Segment Start: GIVEN DATA

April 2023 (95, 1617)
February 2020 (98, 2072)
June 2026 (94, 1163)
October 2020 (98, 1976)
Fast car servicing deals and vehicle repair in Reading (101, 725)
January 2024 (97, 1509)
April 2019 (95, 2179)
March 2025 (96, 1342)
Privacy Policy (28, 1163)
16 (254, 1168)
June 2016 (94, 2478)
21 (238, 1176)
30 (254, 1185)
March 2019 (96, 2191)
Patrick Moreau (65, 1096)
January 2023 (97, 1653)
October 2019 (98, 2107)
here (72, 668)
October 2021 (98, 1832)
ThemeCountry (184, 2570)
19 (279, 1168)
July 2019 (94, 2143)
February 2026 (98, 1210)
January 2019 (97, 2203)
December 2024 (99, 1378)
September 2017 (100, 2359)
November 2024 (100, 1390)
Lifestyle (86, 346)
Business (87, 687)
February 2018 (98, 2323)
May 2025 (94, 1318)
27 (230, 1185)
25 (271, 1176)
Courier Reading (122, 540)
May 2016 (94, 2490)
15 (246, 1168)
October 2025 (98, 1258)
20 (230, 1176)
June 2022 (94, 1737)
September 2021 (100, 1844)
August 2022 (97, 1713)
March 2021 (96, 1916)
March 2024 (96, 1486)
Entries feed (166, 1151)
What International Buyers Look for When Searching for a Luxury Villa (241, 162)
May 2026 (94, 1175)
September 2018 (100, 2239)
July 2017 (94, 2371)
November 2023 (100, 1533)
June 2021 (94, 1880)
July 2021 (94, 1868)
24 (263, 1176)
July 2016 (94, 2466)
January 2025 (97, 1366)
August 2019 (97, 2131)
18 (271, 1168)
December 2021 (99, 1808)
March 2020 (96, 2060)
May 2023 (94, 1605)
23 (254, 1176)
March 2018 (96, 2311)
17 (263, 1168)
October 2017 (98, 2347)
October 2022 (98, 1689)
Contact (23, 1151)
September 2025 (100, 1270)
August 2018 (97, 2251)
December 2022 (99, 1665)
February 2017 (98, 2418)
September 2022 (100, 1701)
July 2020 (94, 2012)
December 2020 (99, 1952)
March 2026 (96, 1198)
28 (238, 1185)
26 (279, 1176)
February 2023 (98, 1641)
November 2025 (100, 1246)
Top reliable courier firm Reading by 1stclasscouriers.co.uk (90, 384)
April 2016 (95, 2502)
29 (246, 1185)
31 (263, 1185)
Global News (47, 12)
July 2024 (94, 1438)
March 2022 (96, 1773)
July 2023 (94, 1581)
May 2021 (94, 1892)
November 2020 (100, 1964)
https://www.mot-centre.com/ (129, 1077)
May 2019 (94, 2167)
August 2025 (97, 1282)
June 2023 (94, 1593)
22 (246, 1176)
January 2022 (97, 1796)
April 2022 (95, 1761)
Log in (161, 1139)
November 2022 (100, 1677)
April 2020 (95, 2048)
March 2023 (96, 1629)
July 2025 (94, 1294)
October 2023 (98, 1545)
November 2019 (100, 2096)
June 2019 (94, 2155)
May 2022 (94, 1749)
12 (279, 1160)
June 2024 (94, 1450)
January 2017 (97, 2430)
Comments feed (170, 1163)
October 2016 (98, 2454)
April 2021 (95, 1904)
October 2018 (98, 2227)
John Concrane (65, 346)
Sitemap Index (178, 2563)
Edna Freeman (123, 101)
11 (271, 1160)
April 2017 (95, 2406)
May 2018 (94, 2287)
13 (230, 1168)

Segment End: GIVEN DATA

Every line from the data above that contains "December" must appear in the answer.

December 2024 (99, 1378)
December 2021 (99, 1808)
December 2022 (99, 1665)
December 2020 (99, 1952)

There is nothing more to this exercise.